» Extrait du texte:
--------------------------------------------------
The Wrong Box fait preuve d’une liberté de ton anticipant parfois déjà sur le délire non sensique des Monty Python, et rappelle aussi le Blake Edwards de Great Race (1965) dans ce jeu de cache-cache rétro, cette mobilité des personnages qui s’ébattent dans le décor vers un final en joyeux bordel. La propension à pousser la situation au délire dans ses quiproquos, son chaos comique à la fois verbal et gestuel renvoie au dérèglement de la réalité d’un Labiche dans Le Chapeau de paille d’Italie, faisant passer généralement dans l’anarchie, le vacarme collectif où plus personne ne s’entend, la situation immaitrisable. L’art de la poursuite obéit à une tradition burlesque qui trouve ses sources dans le théâtre depuis la comedia dell’arte jusqu’au vaudeville cheminant vers la folie. On pense évidemment d’office au cinéma muet, Buster Keaton, Harold Lloyd, Charlie Chaplin en cet art de la gesticulation et nul ne s’étonnera de l’emploi des cartons, qui cependant servent plus de titres ironiques de chapitres que d’intertitres. La résolution dans le cimetière devient ainsi un fabuleux moment de confusion et de désordre (corps qui se meuvent, jeux avec les mots, chutes dans la fosse), rappelant la capacité du comique à faire passer ainsi de l’autre côté du miroir et à traduire par sa légèreté une philosophie existentielle. Sans doute le futur réalisateur des Femmes de Stepford (1975) ne songeait-t-il pas à ça à travers cette truculente adaptation, mais la qualité de sa mise en scène, son sens du rythme et de l’image suggère pourtant cette appréhension de l’absurdité et du ridicule de l’homme qui brusquement se débat et danse comme une marionnette, déjà un pied dans la tombe.
--------------------------------------------------
» Consignes de l'exercice:
a. Traduisez en anglais cette phrase de la critique de The Wrong Box : « L'art de la poursuite obéit à une tradition burlesque qui trouve ses sources dans le théâtre depuis la comedia dell'arte jusqu'au vaudeville cheminant vers la folie. »
b. Répondez brièvement à ces questions sur la critique de The Wrong Box :
(i) Quel film de Blake Edwards y est évoqué ?
(ii) Quelle pièce de Labiche est citée ?
(iii) Dans quel lieu se déroule la résolution ?
c. Poursuivez la critique de The Wrong Box après sa dernière phrase.
Les lignes présentées ici proviennent d'une autre source.

[Entrées du jeu de données]
--------------------------------------------------
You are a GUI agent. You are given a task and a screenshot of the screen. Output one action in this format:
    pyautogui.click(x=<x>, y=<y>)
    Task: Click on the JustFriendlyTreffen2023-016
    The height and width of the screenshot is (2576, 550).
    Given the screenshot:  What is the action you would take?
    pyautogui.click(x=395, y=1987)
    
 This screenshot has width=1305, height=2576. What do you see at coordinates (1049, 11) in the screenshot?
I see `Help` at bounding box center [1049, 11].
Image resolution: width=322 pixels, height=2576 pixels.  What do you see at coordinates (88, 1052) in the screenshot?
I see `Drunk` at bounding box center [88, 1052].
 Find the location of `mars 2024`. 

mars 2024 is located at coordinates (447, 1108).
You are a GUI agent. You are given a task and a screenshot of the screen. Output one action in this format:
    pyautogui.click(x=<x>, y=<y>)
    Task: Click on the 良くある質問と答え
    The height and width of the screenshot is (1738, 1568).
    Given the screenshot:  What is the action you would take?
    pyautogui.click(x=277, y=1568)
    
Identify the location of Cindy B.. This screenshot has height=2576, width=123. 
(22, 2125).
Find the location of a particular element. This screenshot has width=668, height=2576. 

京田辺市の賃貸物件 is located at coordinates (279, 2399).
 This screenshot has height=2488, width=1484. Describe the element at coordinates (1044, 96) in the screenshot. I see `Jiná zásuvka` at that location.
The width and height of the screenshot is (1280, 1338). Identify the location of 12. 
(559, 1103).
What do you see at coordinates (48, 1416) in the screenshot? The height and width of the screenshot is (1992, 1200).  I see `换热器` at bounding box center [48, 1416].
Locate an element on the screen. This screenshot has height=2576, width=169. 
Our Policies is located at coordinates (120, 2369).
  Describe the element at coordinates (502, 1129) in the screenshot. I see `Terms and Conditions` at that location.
--------------------------------------------------
» Réponses rédigées:
a. The art of the chase follows a slapstick tradition whose sources lie in the theater, from the comedia dell'arte to vaudeville heading toward madness.

b.
(i) Great Race (1965).
(ii) Le Chapeau de paille d'Italie.
(iii) Dans le cimetière.

c.
Technique et suppléments
Nous nous répétons, de chronique en chronique mais que voulez-vous, le travail de Powerhouse – Indicator est toujours aussi irréprochable, que ce soit pour la copie éclatante ou les suppléments. Tout d’abord : un très long inteview audio de Bryan Forbes (102 minutes) en conversation avec Roy Fowler, un commentaire audio des historiens du cinéma Josephine Botting et Vic Pratt. Dans Box of delights (2018, 21 minutes) Nanette Newman évoque son travail sur The Wrong Box avec son mari Bryan Forbes. L’assistant monteur Willy Kemplen et le second assistant réalisateur Hugh Harlow se souviennent également du tournage. Enfin, une galerie photo vient compléter le menu. Le livret de 36 pages est conçu de la même manière que dans les autres éditions Powerhouse – Indicator : analyse, extraits de documents, points de vue critiques. Louis Barfe évoque son amour pour le film dans un texte inédit, tandis que dans des extraits de leur autobiographie, Bryan Forbes et Michael Caine livrent leurs souvenirs de tournage. Caine parle notamment de son expérience de novice de 33 ans dans un casting comportant des acteurs aussi prestigieux. Il décrit avec émotion le spectacle d’un Wilfrid Lawson rongé par l’alcoolisme au point d’en avoir une partie du visage presque paralysée.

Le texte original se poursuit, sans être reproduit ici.